In my workplace often create sequentially numbered files that may have graphical elements such as corporate logos using NiceLabel (and previously a 10 year old BarTender), these would be output to PDF and then print through a 6-colour digital/flexo system with die-cut... Not by any means the only jobs it prints, but a viable solution for many customer requirements.

BarTender could work with EPS files, NiceLabel does not.

BarTender with an EPS file would keep black graphical elements crisp at 100% black and no other colour in the output PDF, NiceLabel using PDF, SVG or EMF creates a Rich Black using a total of 276%.

BarTender would output spot colours, Pantone etc or custom, if in the EPS file, NiceLabel with the PDF, SVG etc does not, well only the PDF supports spot colours and the others output RGB files...

BarTender using PDF graphical elements suffers the same as NiceLabel leading me to think the issue is the graphical element's file format.
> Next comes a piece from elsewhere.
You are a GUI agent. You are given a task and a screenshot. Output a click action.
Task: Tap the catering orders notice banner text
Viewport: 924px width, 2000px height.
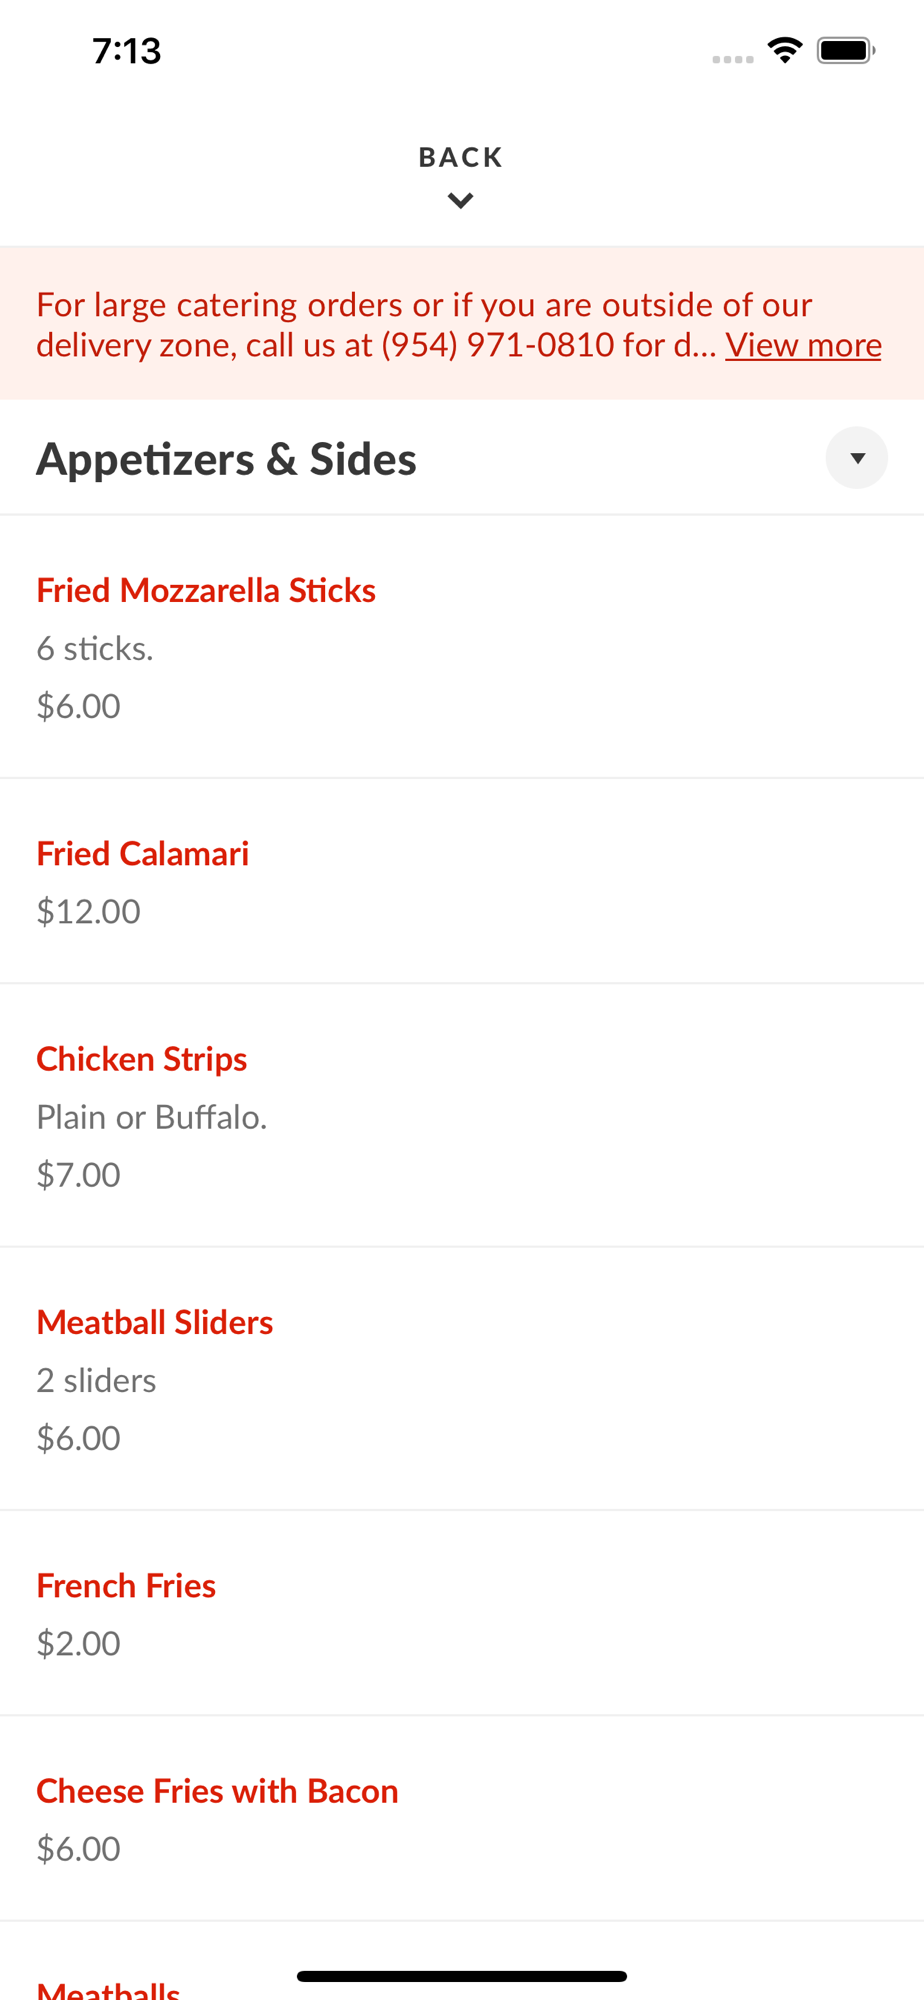click(380, 324)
I think the EPS file is far from dead as there isn't support for possible alternatives... We're having to use Acrobat Pro to pre-flight the output PDFs to get back to 'black' on many jobs or replace RGB back to spots... ... or use our old BarTender for single pass...

Yes, the EPS file has its limitations (like all the other formats in a workflow), but it seems there are still many jobs that nothing else is stepping into its shoes for... ... or am I missing something?